Geometrical frustration occurs when a system of interacting particles is unable to find its lowest energy state because of how the particles are arranged. This property plays an important role at microscopic scales in solids, and in particular, magnets, where the absence of a single, lowest-energy state can, for example, affect a material’s conductivity.

Katia Bertoldi and her colleagues at Harvard University have now investigated geometrical frustration on a macroscopic scale. The researchers designed a lattice of triangular tiles with sides made from $5$-millimeter-long silicone rubber beams. The lattices were prepared such that the angle between the beams at each vertex, or “joint,” was the same and each joint experienced the same mechanical stress. Frustration resulted when the researchers compressed the lattice, since there was no way for all of the beams to simultaneously buckle and still preserve equal angles at each joint.

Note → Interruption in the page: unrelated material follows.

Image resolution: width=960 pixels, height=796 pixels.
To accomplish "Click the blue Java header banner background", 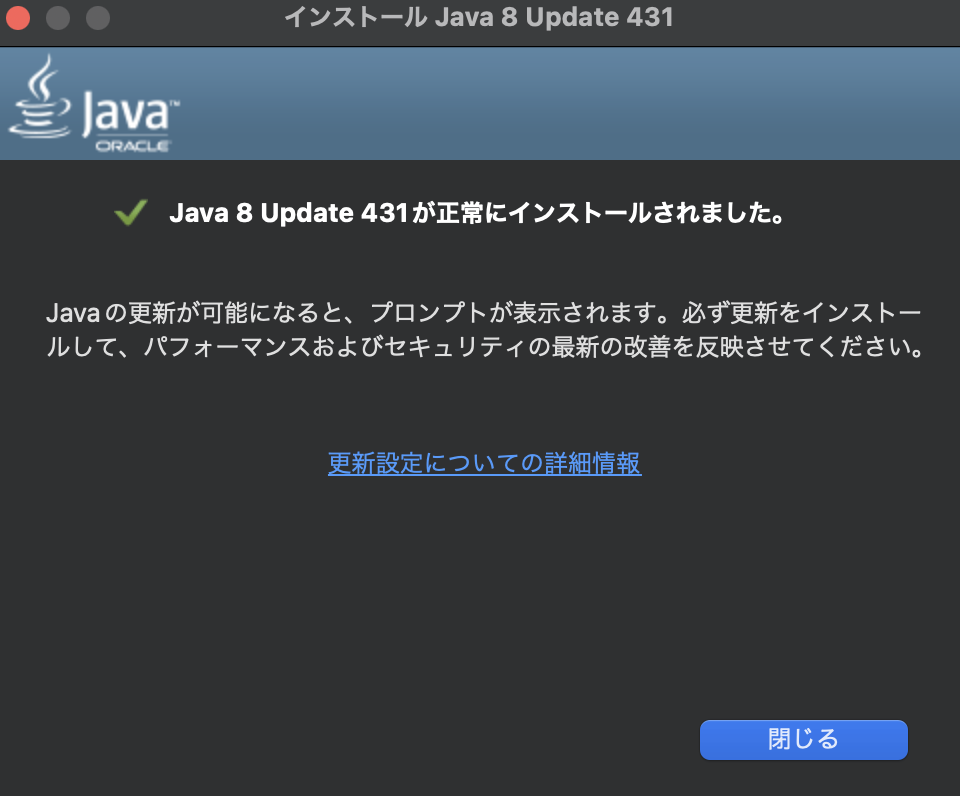I will coord(551,103).
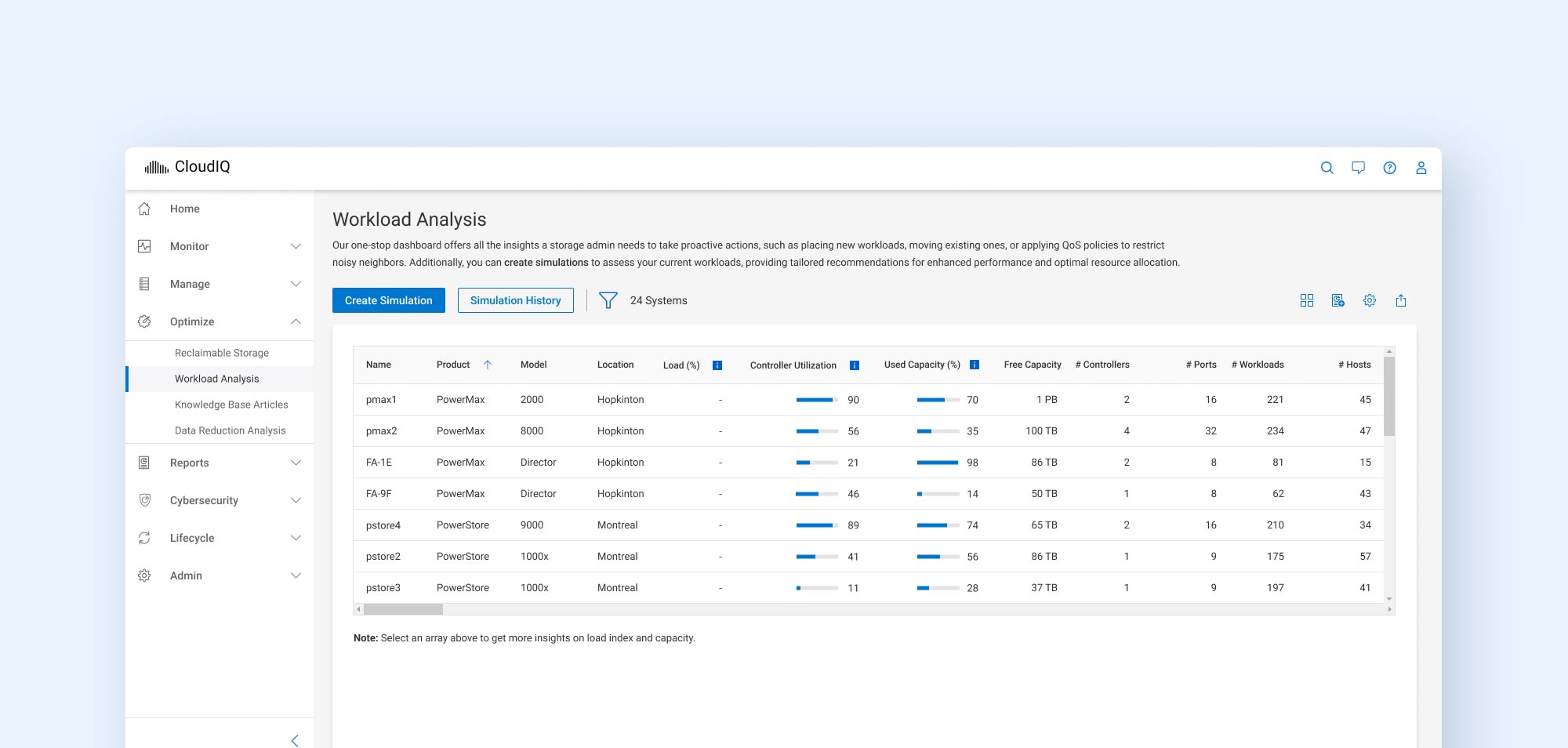Click the table's horizontal scrollbar thumb
The image size is (1568, 748).
(x=403, y=609)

Bertoldi and her colleagues observed that the ratio of the thickness of the beams to their length—the material’s porosity—controlled the geometry of the lattice as they applied an equal compressive force along the lattice’s perimeter. As reported in *Physical Review Letters*, the team found that highly porous structures preferentially formed ordered chiral patterns when compressed, while denser structures tended to exhibit ordered symmetrical patterns. The appearance of complex, ordered patterns is surprising, given that previous studies of frustrated systems show that they tend to be disordered. These results suggest that, contrary to what was previously thought, ordered structures can arise in frustrated systems without the addition of defects such as dopants. – *Katherine Kornei*